Мария терялась, потому что не могла вспомнить сразу – откуда. И от растерянности – смеялась.
Но после первого же коллоквиума, на котором они отчитывались обе, староста и вовсе пересела от Марии.
– Умная сильно, – пробормотала староста. Суеверно озираясь, она прихватила свой портфель, набитый булками, и ушла за свободный стол, не дождавшись звонка…
Тонкий сон раскачивал Марию в палаточной тьме и подсказывал, и убеждал, успокаивая: городские люди – грубее, проще, бестактней, и хорошо, что ей нет места среди них. Тонкий сон пояснял: слишком проворные в своей корысти, городские люди утеряли за то уже многие, очень многие человеческие способности к познанью сущего, ибо за всё приходит расплата, падающая на многие, очень многие, затем, поколенья… Ибо… Ибо…
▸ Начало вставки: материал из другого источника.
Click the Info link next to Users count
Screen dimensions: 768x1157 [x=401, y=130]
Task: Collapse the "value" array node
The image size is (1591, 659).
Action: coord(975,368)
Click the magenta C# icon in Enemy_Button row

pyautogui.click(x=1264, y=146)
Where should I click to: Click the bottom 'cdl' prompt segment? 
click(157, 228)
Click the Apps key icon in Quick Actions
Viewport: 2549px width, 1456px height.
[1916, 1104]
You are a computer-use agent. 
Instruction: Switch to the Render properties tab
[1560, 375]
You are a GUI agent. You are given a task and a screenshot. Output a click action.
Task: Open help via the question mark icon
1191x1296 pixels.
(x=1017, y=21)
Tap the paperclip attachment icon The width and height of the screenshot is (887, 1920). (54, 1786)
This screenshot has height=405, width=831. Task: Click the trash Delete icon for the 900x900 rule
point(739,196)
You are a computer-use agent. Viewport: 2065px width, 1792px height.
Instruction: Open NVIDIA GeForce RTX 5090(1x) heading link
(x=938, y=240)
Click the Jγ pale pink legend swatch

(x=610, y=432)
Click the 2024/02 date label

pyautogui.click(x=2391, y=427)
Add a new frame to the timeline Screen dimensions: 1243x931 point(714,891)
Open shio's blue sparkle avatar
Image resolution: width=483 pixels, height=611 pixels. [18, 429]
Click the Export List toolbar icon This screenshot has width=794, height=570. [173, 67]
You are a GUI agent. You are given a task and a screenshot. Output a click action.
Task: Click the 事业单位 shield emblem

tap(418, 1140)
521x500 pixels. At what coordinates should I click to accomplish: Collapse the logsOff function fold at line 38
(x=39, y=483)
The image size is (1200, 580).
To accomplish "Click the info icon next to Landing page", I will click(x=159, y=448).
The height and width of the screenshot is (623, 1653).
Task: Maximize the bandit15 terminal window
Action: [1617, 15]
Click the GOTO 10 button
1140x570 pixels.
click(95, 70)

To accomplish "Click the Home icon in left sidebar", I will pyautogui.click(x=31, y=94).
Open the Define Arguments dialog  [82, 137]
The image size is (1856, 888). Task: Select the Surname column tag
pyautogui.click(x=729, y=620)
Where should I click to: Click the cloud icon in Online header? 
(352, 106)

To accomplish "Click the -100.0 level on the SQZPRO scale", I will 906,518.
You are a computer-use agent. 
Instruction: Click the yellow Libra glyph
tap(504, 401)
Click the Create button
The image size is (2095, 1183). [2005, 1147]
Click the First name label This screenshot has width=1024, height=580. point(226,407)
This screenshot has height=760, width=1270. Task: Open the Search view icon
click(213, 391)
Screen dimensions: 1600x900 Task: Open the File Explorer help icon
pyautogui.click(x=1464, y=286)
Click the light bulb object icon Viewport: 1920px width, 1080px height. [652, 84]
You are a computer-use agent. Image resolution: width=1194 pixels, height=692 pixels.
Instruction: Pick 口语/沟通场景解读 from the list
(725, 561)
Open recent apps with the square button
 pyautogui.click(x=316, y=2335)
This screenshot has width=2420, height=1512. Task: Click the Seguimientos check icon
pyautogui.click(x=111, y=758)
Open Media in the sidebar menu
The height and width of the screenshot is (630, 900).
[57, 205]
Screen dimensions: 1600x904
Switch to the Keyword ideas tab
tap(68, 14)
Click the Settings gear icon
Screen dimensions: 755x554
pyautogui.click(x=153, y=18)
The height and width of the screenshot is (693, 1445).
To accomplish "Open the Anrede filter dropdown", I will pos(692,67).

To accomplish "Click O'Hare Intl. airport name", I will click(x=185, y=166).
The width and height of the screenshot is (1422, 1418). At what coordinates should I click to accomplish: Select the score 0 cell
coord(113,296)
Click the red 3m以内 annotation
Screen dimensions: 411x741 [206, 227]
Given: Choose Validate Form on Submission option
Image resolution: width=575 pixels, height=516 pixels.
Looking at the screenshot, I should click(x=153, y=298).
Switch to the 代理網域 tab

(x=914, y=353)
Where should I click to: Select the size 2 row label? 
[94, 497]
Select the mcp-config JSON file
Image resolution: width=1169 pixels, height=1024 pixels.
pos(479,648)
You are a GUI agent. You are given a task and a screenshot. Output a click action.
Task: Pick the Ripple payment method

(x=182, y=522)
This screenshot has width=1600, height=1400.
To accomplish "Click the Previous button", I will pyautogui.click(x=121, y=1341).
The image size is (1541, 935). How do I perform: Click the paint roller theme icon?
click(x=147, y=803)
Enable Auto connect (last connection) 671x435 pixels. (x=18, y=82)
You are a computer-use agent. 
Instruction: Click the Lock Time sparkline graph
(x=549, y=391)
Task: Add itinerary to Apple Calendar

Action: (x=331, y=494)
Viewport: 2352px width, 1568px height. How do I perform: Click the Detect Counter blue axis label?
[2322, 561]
Они тоже чувствуют, что они – другие, – убаюкивал её сон, тёплый, словно парное молоко или летний туман, – и ты никогда не будешь там своей. Вспомни весну – эту весну: тебе – к – ним – не – надо… Тебе – к – ним – нельзя.
«Я одна среди них. А к кому же тогда..?» – терялась Мария.
К себе подобным. Или ни к кому. Ибо… Ибо…
«Ибо всё достойное в мире складывается из соответствий! – перебивался сон беспрекословным голосом Учёного. – А из несоответствий – слагается одно лишь уродство, нежизнеспособное в принципе».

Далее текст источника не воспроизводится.